Not every pot smoker will develop mental problems (I know at least one person who has not), but many will (I know several who have), and Cramer cites some of the research that backs this up.
California legalized pot “for medicinal purposes” (even though THC is available in other non-smoked and legal drug forms) on a state level several years ago, yet all is not well in the druggie paradise. Legal marijuana sellers are still causing problems, including things like contributing to deadly vehicle accidents, money laundering and more.
So much for the contention that legalizing drugs will magically turn lawbreakers into upright citizens of the community. Crime would and will continue regardless of legalization, just as it does with gambling and other addictions to feed habits, and with black market activities that continue today with alcohol and tobacco, even though these substances have been legal for years.

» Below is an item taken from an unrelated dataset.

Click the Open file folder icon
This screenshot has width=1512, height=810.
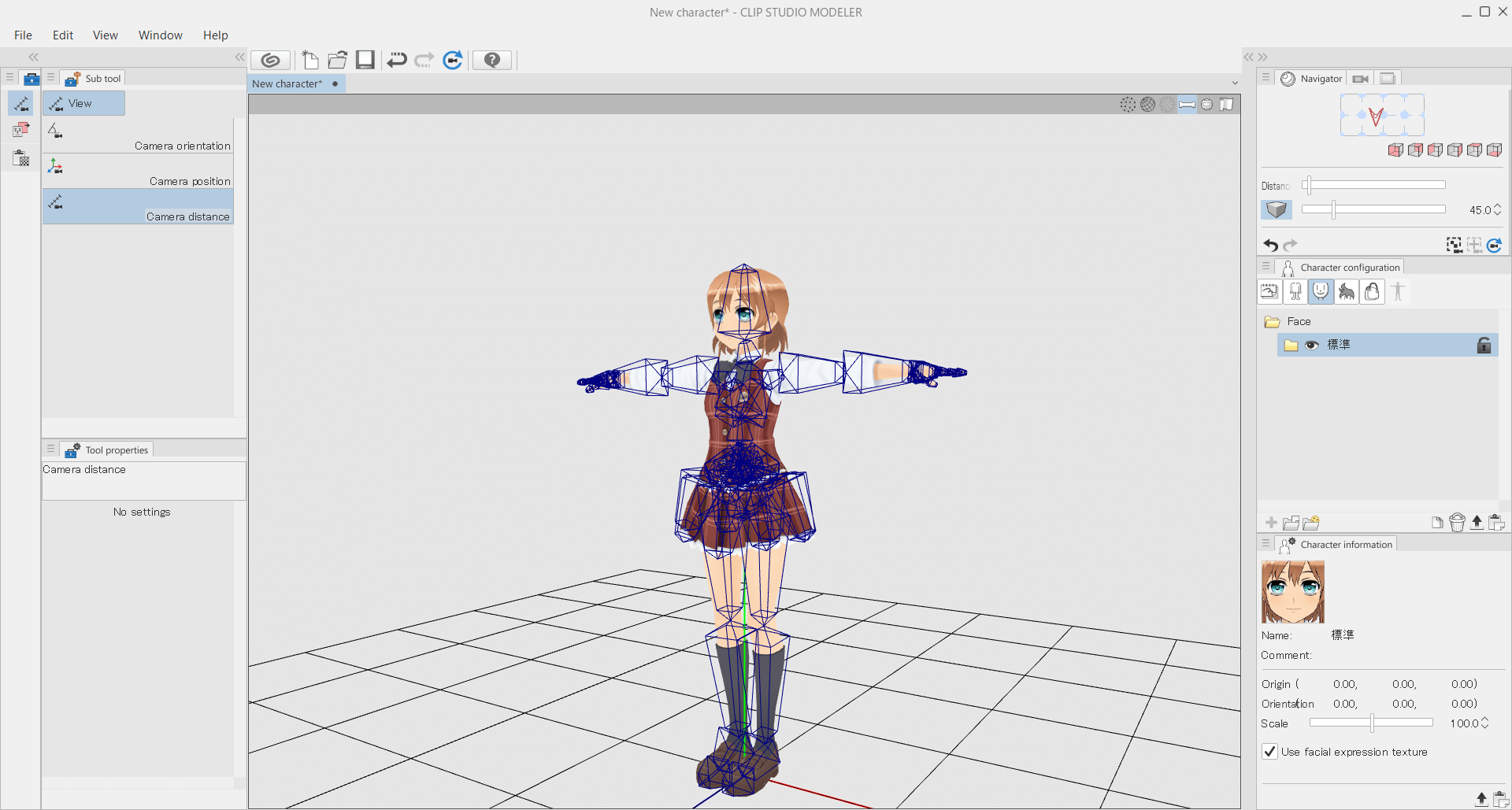click(x=338, y=60)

Even a British newspaper, the Independent, long known for advocating drug legalization in the UK, has had to apologize for pushing pot; they eventually woke up to the dangers of the drug.
As a former law enforcement official, I’ve seen the damage substance abuse of every kind can do to people, their families, their employers, and society around them. Despite the many so-called justifications for legalizing access to this intoxicating substance, I haven’t heard any that come even close to trumping the problems with it–and believe me, I’ve heard them all.

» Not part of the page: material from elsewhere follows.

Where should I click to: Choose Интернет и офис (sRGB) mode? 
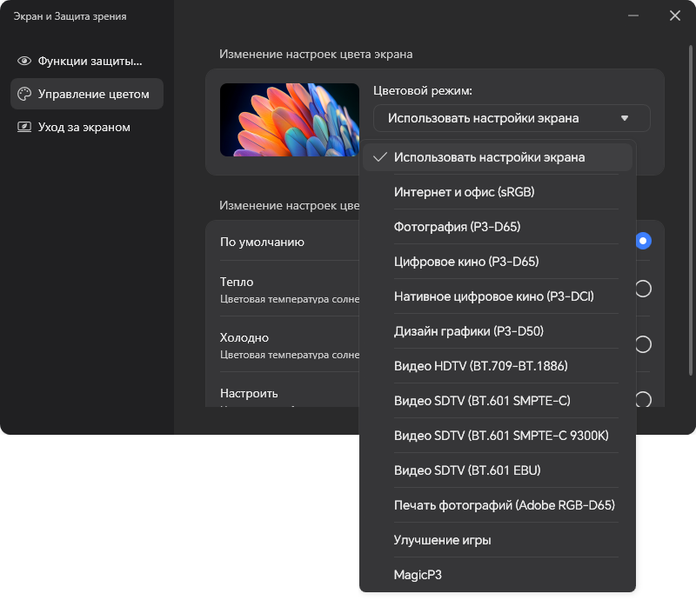coord(457,192)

Excuses range from “God created the marijuana plant, so he wants me to get high” (God also created hemlock and poison mushrooms–did he want you to consume those, too?)…to “It’ll reduce crime” (if you make something “not a crime” anymore, then by definition it will definitely reduce crime…but is it reducing the problem? Besides, perhaps we should decriminalize prostitution and public lewdness, and maybe even theft and rape and other crimes, if legalizing them will reduce the number of instances)…to “I should have the freedom to do whatever I want” (like smack your wife around, or burn your own house down, or encourage your kids to play in the street? Rather, Abraham Lincoln’s statement that we do not have the right to do what is wrong is closer to the philosophy of the American founders, who did not countenance immoral behavior under the guise of “freedom” )…and more.

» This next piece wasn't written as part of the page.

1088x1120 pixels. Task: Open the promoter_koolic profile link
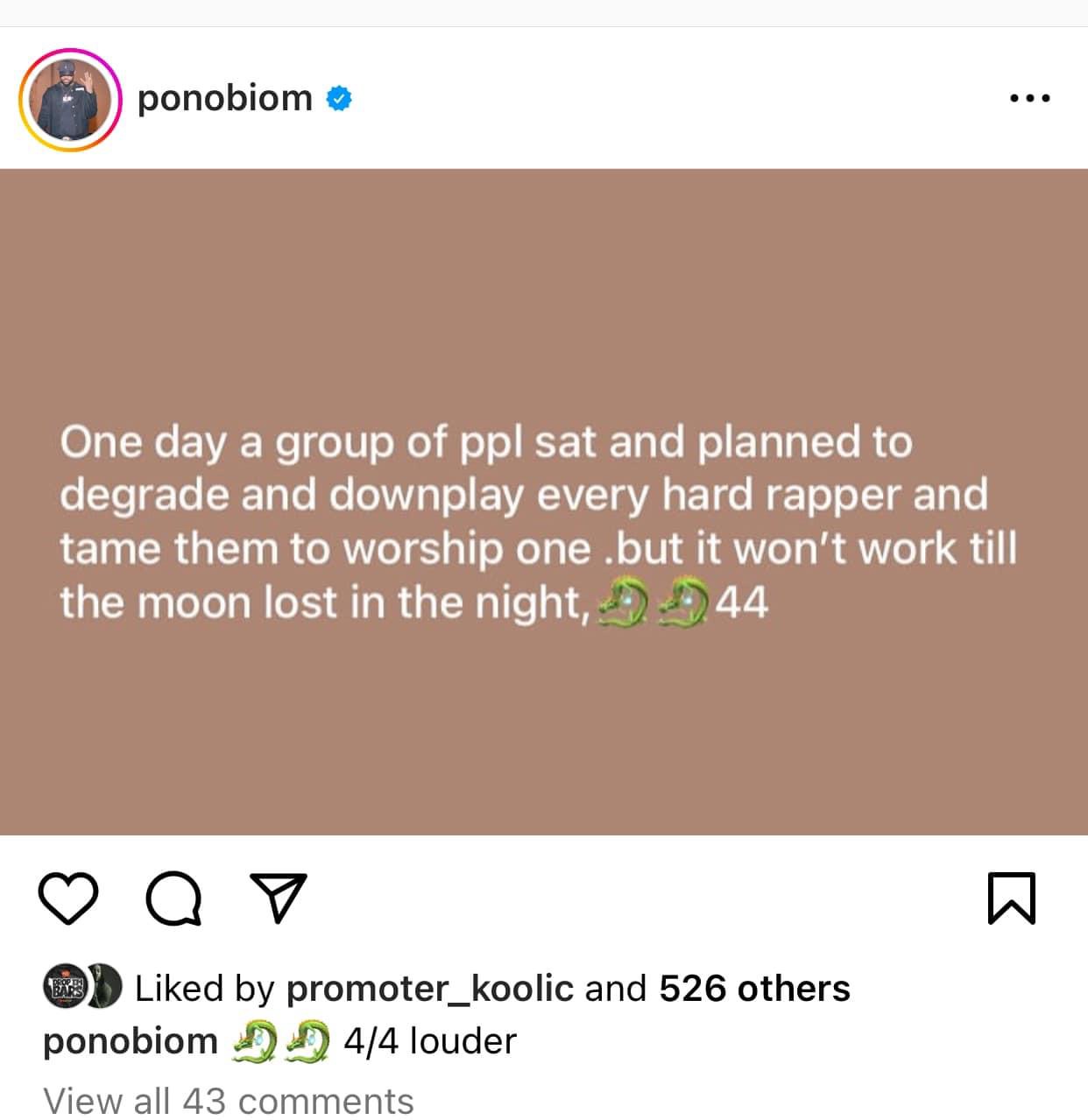tap(430, 989)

Cramer responds to one of the more common ones offered, especially by those who like to justify increasing the number of intoxicated Americans by likening the issue to the prohibition of alcohol several decades ago:
You might also argue: “What about alcohol? Doesn’t it have risks?” No question — and these risks have been recognized for a long time. Arguing for decriminalization of marijuana because alcohol is a big problem is like arguing that because one of your feet is gangrenous the doctor should also amputate the healthy foot just to be even-handed. (Or even-footed, I suppose.)
I have an even better analogy:
Arguing for decriminalization of marijuana because alcohol is a big problem is like arguing that because you have cancer in one lung, the doctor should inject cancer cells into the other healthy lung.
Or perhaps better yet:
Arguing for decriminalization of marijuana because alcohol is a big problem is like arguing that because your legs are on fire, we should pour gasoline on your arms and light them, too.
Well, that makes no sense whatsoever, you might say? You’re absolutely right–it doesn’t.
Because we have problems with people getting intoxicated with one substance, we should provide greater access to another intoxicating substance? Someone seems to have been smoking too much of the wacky-weed to manufacture that kind of “logic.”